L’Île-de-France détient un nouveau record : la région est championne française de télétravail. D’après une étude de l’Insee, parue le 17 février 2026, 32 % des salariés franciliens télétravaillent au moins une fois par semaine en 2024. Un niveau nettement supérieur à la moyenne nationale qui s’établit à 18 %.
Cette pratique, largement développée depuis la crise sanitaire, s’est désormais installée dans les habitudes professionnelles de nombreux salariés, en particulier dans les grandes métropoles et quelques secteurs d’activités.
Quel est le profil type du salarié en télétravail ?

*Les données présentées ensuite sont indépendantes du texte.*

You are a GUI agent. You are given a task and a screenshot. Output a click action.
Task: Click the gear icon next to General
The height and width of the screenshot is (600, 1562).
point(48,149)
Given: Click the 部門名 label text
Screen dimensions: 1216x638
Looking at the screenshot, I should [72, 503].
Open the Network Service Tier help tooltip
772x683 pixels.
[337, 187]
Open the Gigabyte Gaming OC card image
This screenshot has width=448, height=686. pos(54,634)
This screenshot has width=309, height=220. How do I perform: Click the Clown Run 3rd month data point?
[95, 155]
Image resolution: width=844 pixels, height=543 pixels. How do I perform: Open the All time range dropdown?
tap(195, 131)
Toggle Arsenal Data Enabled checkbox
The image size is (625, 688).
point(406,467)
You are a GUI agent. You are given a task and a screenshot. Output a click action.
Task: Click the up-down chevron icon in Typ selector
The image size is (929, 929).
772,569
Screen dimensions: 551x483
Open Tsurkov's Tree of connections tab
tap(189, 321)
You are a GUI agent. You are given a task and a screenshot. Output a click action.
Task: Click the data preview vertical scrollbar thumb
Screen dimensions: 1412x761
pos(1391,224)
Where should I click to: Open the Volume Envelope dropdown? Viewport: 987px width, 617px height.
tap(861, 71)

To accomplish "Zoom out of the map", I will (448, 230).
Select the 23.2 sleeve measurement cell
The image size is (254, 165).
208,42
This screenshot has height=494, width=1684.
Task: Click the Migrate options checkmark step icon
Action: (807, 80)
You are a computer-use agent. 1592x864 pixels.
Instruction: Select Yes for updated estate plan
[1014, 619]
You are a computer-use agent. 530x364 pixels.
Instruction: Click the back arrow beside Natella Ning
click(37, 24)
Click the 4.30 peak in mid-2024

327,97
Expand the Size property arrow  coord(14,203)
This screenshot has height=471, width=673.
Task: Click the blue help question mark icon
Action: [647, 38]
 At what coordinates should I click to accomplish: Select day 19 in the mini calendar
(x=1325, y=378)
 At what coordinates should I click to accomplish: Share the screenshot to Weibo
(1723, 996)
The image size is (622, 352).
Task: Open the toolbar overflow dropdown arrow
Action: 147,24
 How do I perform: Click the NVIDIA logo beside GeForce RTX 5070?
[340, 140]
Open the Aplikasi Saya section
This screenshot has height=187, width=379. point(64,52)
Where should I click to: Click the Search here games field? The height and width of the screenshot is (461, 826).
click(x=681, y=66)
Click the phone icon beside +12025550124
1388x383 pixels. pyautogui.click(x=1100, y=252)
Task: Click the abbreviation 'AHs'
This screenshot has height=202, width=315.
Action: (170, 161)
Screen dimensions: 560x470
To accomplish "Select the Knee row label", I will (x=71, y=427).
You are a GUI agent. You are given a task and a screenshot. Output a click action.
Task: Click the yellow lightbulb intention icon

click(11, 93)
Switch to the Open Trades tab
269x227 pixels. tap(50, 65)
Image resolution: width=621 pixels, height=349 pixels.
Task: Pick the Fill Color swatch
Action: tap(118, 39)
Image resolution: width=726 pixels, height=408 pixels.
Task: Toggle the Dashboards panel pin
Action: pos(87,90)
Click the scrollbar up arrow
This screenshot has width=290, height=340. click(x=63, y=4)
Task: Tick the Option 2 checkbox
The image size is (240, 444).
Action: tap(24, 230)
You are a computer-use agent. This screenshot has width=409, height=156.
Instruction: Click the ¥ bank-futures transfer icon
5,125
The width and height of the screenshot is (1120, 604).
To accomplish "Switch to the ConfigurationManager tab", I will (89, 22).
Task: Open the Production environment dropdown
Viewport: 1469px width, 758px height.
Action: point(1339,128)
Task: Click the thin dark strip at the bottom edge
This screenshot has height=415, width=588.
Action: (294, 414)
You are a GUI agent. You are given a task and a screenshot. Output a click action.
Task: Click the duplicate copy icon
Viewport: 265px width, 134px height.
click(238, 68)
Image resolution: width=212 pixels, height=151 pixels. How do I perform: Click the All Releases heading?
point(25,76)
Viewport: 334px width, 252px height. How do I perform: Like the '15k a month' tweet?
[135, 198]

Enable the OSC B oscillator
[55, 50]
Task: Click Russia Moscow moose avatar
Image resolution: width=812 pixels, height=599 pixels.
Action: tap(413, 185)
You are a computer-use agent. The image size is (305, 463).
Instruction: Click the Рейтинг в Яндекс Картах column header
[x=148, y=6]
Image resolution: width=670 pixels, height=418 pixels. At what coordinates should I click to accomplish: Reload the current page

Dans son enquête, l’Insee a dressé le portrait type d’un salarié en télétravail. Et dans la majorité des cas, il s’agit d’une femme, âgée de 25 à moins de 50 ans et diplômée de l’enseignement supérieur. Le télétravail concerne également davantage les salariés disposant d’un contrat à durée indéterminée, travaillant dans des entreprises de plus de 250 salariés, souvent à des postes de cadres, et ont, à minima, un an d’ancienneté dans leur entreprise.
Autre caractéristique à prendre en compte : le secteur d’activité. L’étude montre que dans les domaines de l’information et de la communication, 73 % des salariés télétravaillent au moins un jour par semaine. Cette proportion dépasse même 80 % dans les activités liées aux services d’information, à l’édition ou à la programmation informatique. Le télétravail est également très présent dans les activités financières, où 69 % des salariés y ont recours, ainsi que dans certaines branches industrielles liées à la conception ou à la recherche (48%).
À l’inverse, la pratique reste plus limitée dans d’autres secteurs. Elle ne concerne que 19 % des salariés dans les autres activités tertiaires et la construction. Le taux est encore plus faible dans la santé et l’enseignement, où il ne dépasse pas 10 %, ainsi que dans les métiers de l’hébergement et de la restauration, avec environ 16 % de salariés concernés.